··· ITEMS

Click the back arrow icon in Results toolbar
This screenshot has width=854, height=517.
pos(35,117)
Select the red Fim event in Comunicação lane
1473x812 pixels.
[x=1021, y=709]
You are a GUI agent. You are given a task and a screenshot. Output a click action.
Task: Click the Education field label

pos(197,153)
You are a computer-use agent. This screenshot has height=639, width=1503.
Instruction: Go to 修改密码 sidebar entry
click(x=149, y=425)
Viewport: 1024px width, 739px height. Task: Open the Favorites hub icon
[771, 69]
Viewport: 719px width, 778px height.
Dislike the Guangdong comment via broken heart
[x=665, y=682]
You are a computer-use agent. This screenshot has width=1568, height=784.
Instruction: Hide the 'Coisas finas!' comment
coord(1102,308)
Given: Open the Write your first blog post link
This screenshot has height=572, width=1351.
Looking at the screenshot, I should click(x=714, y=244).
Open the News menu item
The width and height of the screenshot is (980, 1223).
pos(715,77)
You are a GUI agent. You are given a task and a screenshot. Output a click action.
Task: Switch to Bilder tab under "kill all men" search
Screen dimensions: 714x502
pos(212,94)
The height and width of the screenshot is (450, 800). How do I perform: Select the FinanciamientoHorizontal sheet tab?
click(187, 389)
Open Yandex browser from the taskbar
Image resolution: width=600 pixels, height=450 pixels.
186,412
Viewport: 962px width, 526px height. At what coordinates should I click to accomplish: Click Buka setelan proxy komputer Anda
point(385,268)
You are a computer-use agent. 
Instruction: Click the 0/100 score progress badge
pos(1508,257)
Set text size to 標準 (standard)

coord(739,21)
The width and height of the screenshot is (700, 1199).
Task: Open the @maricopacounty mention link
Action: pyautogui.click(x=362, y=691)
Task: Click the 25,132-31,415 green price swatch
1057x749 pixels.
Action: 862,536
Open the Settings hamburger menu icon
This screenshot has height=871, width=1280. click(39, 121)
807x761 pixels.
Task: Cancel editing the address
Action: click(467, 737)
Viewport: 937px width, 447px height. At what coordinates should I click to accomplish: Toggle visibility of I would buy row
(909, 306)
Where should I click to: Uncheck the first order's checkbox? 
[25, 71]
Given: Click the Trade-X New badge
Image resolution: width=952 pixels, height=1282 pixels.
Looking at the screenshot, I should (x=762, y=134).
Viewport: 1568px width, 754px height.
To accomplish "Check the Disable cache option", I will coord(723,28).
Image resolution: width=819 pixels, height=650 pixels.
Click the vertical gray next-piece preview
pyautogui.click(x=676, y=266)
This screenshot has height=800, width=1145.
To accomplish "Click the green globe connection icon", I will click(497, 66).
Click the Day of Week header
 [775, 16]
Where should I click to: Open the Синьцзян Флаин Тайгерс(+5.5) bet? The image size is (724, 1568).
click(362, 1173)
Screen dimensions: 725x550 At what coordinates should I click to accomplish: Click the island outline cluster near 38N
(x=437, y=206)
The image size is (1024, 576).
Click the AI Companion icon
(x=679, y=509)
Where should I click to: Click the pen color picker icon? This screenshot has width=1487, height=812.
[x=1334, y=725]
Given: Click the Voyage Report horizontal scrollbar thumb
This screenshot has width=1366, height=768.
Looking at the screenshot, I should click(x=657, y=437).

······

Copy all of the records above without changing anything, keeping every line in its original order.

RESULT OF THIS EXERCISE:
Click the back arrow icon in Results toolbar
This screenshot has width=854, height=517.
pos(35,117)
Select the red Fim event in Comunicação lane
1473x812 pixels.
[x=1021, y=709]
You are a GUI agent. You are given a task and a screenshot. Output a click action.
Task: Click the Education field label

pos(197,153)
You are a computer-use agent. This screenshot has height=639, width=1503.
Instruction: Go to 修改密码 sidebar entry
click(x=149, y=425)
Viewport: 1024px width, 739px height. Task: Open the Favorites hub icon
[771, 69]
Viewport: 719px width, 778px height.
Dislike the Guangdong comment via broken heart
[x=665, y=682]
You are a computer-use agent. This screenshot has width=1568, height=784.
Instruction: Hide the 'Coisas finas!' comment
coord(1102,308)
Given: Open the Write your first blog post link
This screenshot has height=572, width=1351.
Looking at the screenshot, I should click(x=714, y=244).
Open the News menu item
The width and height of the screenshot is (980, 1223).
pos(715,77)
You are a GUI agent. You are given a task and a screenshot. Output a click action.
Task: Switch to Bilder tab under "kill all men" search
Screen dimensions: 714x502
pos(212,94)
The height and width of the screenshot is (450, 800). How do I perform: Select the FinanciamientoHorizontal sheet tab?
click(187, 389)
Open Yandex browser from the taskbar
Image resolution: width=600 pixels, height=450 pixels.
186,412
Viewport: 962px width, 526px height. At what coordinates should I click to accomplish: Click Buka setelan proxy komputer Anda
point(385,268)
You are a computer-use agent. 
Instruction: Click the 0/100 score progress badge
pos(1508,257)
Set text size to 標準 (standard)

coord(739,21)
The width and height of the screenshot is (700, 1199).
Task: Open the @maricopacounty mention link
Action: pyautogui.click(x=362, y=691)
Task: Click the 25,132-31,415 green price swatch
1057x749 pixels.
Action: 862,536
Open the Settings hamburger menu icon
This screenshot has height=871, width=1280. click(39, 121)
807x761 pixels.
Task: Cancel editing the address
Action: click(467, 737)
Viewport: 937px width, 447px height. At what coordinates should I click to accomplish: Toggle visibility of I would buy row
(909, 306)
Where should I click to: Uncheck the first order's checkbox? 
[25, 71]
Given: Click the Trade-X New badge
Image resolution: width=952 pixels, height=1282 pixels.
Looking at the screenshot, I should (x=762, y=134).
Viewport: 1568px width, 754px height.
To accomplish "Check the Disable cache option", I will coord(723,28).
Image resolution: width=819 pixels, height=650 pixels.
Click the vertical gray next-piece preview
pyautogui.click(x=676, y=266)
This screenshot has height=800, width=1145.
To accomplish "Click the green globe connection icon", I will click(497, 66).
Click the Day of Week header
 [775, 16]
Where should I click to: Open the Синьцзян Флаин Тайгерс(+5.5) bet? The image size is (724, 1568).
click(362, 1173)
Screen dimensions: 725x550 At what coordinates should I click to accomplish: Click the island outline cluster near 38N
(x=437, y=206)
The image size is (1024, 576).
Click the AI Companion icon
(x=679, y=509)
Where should I click to: Click the pen color picker icon? This screenshot has width=1487, height=812.
[x=1334, y=725]
Given: Click the Voyage Report horizontal scrollbar thumb
This screenshot has width=1366, height=768.
Looking at the screenshot, I should click(x=657, y=437).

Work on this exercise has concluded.